Under The Microscope

DIY Hardware Fix #23: Pretend There’s No Problem

Around the beginning of December, my main PowerMac started experiencing intermittent application crashes. At first it would just be gcc crashing every so often, which didn’t seem all that odd. But then by January it had progressed to the point where I started to see “sequential” crashes. I’d launch an application, say Text Edit, and it would crash. Then CrashReporter would launch itself and it would crash, followed by whatever was launched next.

Clearly something was modifying the behavior of all my applications. And it wasn’t the Input Managers I have installed. It finally occurred to me to run the excellent memtest. And sure enough, out of my 1 GB of RAM I have, it found 512 bytes (0.0000005%) that wasn’t functioning properly.

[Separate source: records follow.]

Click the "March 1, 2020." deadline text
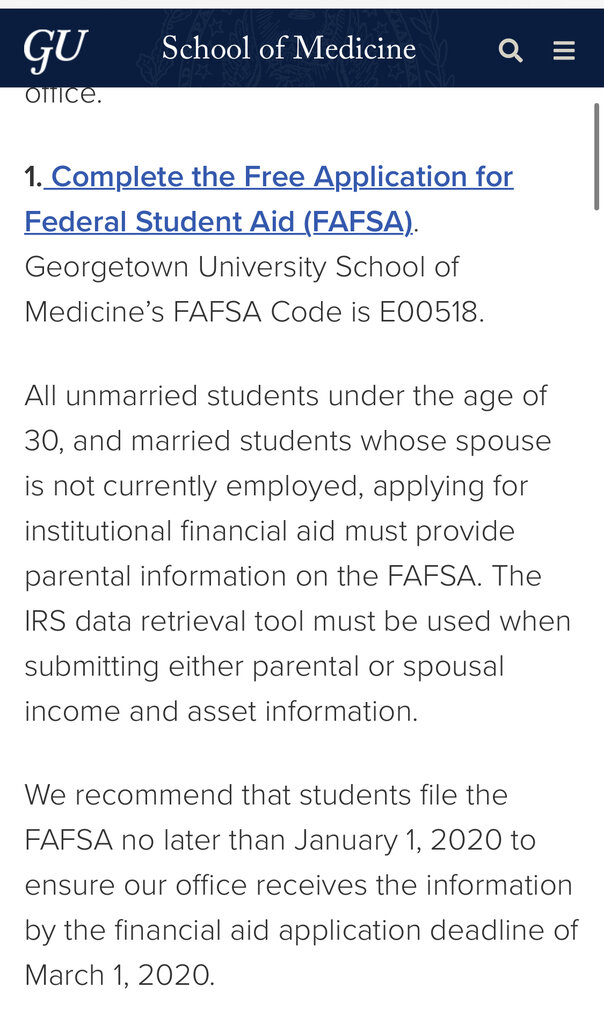Screen dimensions: 604x1024 click(119, 975)
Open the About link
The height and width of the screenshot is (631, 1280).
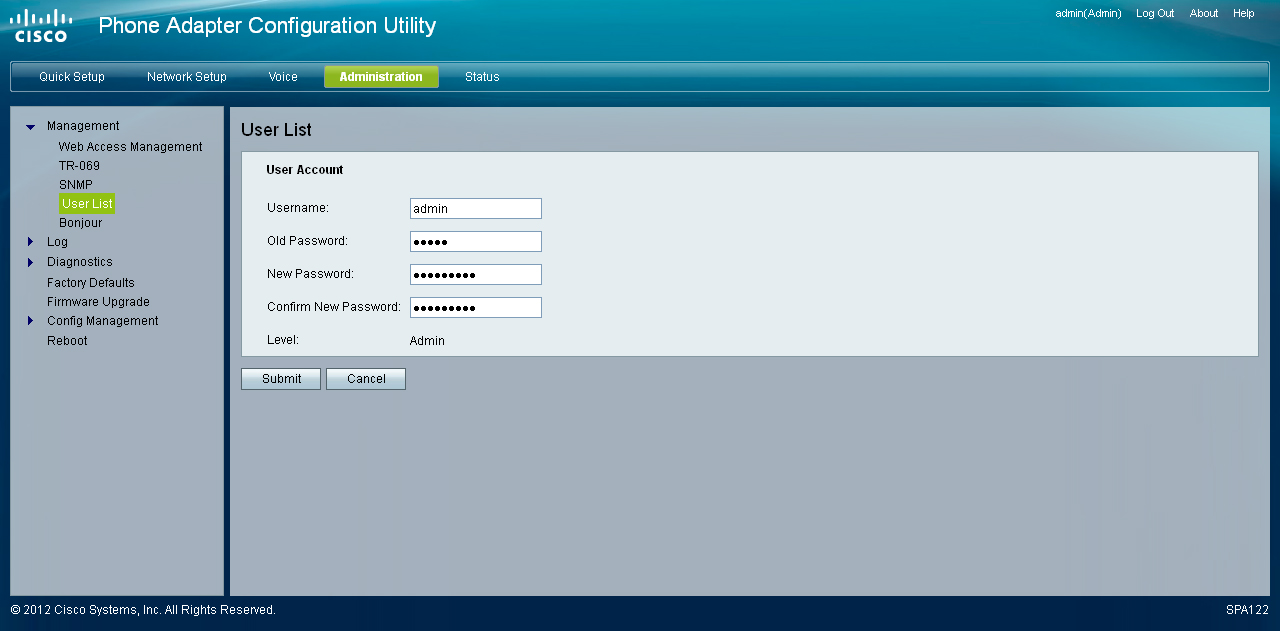coord(1204,14)
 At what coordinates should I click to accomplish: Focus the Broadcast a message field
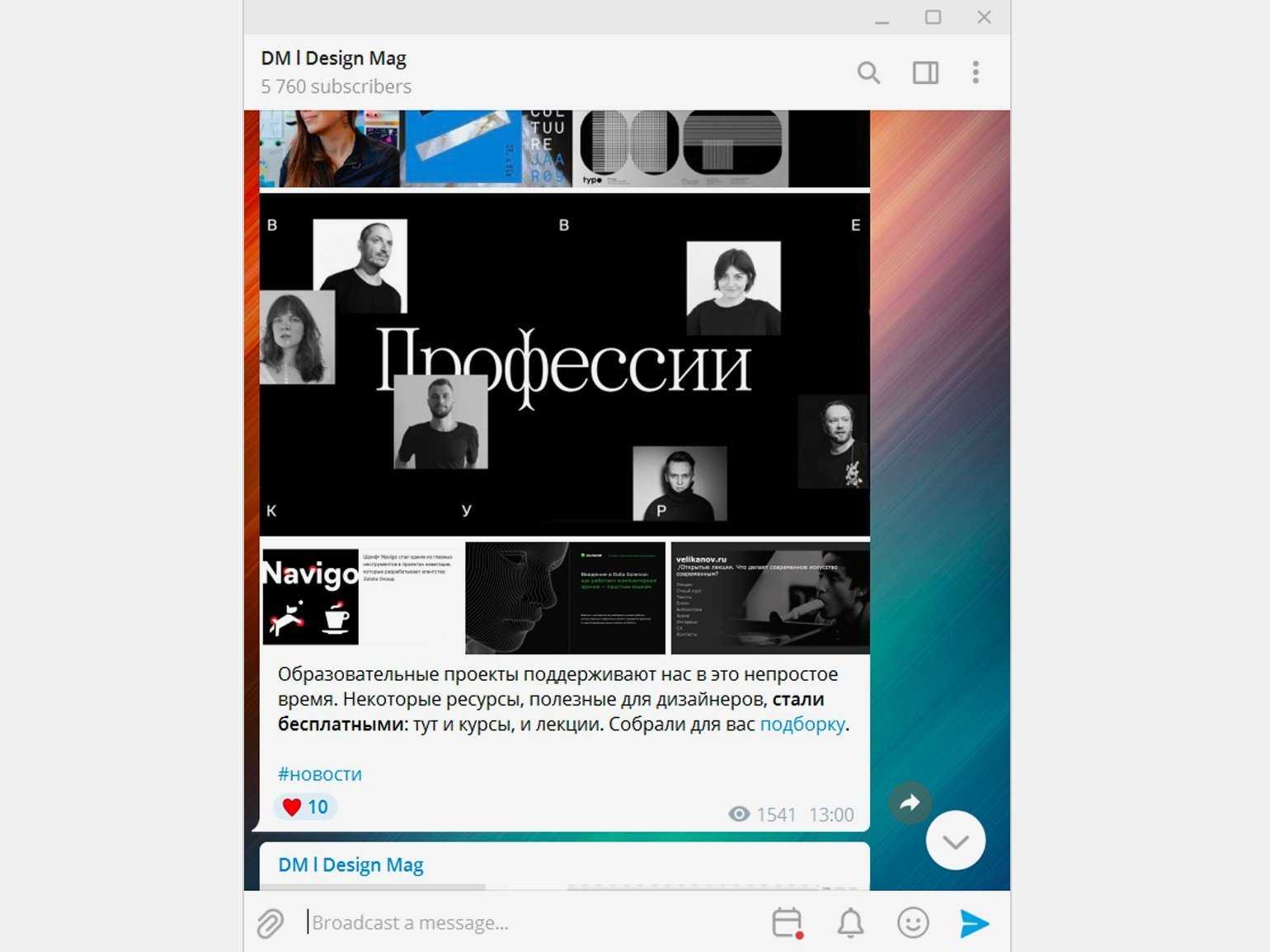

I ordered some replacement RAM, but in the meantime I wondered if I couldn’t fix it myself. Being software inclined, I figured I could probably fix it with software. We just have to pretend the bad memory isn’t there, the same as hard drives do.

I’m sure people have implemented similar (and better) memory workarounds before, but you can see my own solution here. The way it works is pretty straightforward:

1. In blocks, allocate all the free memory you can get your hands on.
2. Test each block to see if it works as RAM should.
3. For working blocks, release them back to the system. For broken blocks, hold onto them.
4. Wash, rinse, wait for twelve hours, and repeat.

It’s certainly not fool proof, as it’ll miss any bad memory already being used, but it is good enough that my PowerMac now passes memtest completely.

And perhaps more importantly, I can once again compile Universal Audio Hijack Pro builds without gcc cutting out every three minutes.